Gwen lachte bitter. „Ich hoffe, dieses Mal klappt es. Du hast mir so viel von Jessy und Simon erzählt, ich würde sie gerne mal treffen.“

„Das bekommen wir bestimmt noch hin“, sagte ich und lächelte aufmunternd, als unsere Eltern aus der Kirche traten.

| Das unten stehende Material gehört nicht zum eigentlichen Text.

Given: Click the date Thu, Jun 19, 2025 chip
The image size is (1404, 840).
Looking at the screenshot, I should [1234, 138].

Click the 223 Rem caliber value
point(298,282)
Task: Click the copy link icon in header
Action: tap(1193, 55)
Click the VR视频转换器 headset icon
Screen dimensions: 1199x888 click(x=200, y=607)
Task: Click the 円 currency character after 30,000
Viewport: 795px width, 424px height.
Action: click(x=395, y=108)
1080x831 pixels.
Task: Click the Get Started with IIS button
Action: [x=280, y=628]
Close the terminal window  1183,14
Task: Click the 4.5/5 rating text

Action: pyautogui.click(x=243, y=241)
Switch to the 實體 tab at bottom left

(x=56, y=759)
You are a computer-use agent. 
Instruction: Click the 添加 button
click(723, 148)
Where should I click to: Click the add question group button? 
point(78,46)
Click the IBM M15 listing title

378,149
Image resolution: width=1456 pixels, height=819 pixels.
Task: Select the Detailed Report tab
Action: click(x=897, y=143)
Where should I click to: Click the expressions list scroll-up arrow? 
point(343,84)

„Wir könnten dann auch mal shoppen gehen und deine Garderobe etwas auffrischen“, schlug sie vor und ich zog die Augenbraue hoch. So ein typischer Mädchenvorschlag konnte nur von meiner siebzehn-jährigen Schwester stammen.

„Kommt, wir gehen nach Hause, dann gibt es noch Mittagessen, bevor du deine Heimfahrt antrittst, Samuel“, unterbrach meine Mutter unser Gespräch und ich stieß mich von der Mauer ab. Eines war mir klar, während wir nach Hause gingen: So schnell würde meine Familie sicher nicht bei mir auftauchen.

Zwei Stunden später saß ich endlich im Auto, die Reisetasche auf dem Rücksitz, und winkte meiner Familie aus dem fahrenden Wagen zu, ehe ich um die Ecke bog und Richtung Freiheit fuhr. Die Musik stellte ich erst lauter, als ich die Ortschaft verlassen hatte und durch die grünen Hügel Englands brauste. Ich liebte die Heimfahrten. Sie gaben mir jedes Mal das Gefühl, vollkommen unabhängig zu sein und wieder in mein eigenes Leben eintauchen zu können. Meine Eltern wohnten etwa fünf Stunden von Needle entfernt. Die Zeit vertrieb ich mir mit all der Musik, die ich in der Woche zuhause nicht gehört hatte, um den Frieden im Haus zu wahren. Laute Metalmusik hallte aus den Lautsprechern und begleitete mich, bis ich in Needle ankam und den Motor abstellte. Mein Handy piepte und ich griff danach. Jessy hatte mir eine SMS geschickt.

„Heute Abend Reunion! Keine Widerrede. 20 Uhr. Wohnheimparty!“

Ich schrieb eine Zusage. Jessy sagte man nur mit gutem Grund ab, sonst wurde sie biestig. Im Anschluss schrieb ich meinen Eltern, dass ich angekommen war, griff nach meiner Reisetasche und stieg aus dem Wagen. Der Straßenlärm in Needle war in meiner Gegend zum Glück nicht sonderlich laut, aber doch deutlich präsenter als in meinem Heimatdorf. Wenn ich noch duschen wollte, musste ich mich ein bisschen beeilen, also sog ich nur kurz die gewohnten Eindrücke auf, ehe ich mich auf den Weg in meine Wohnung machte.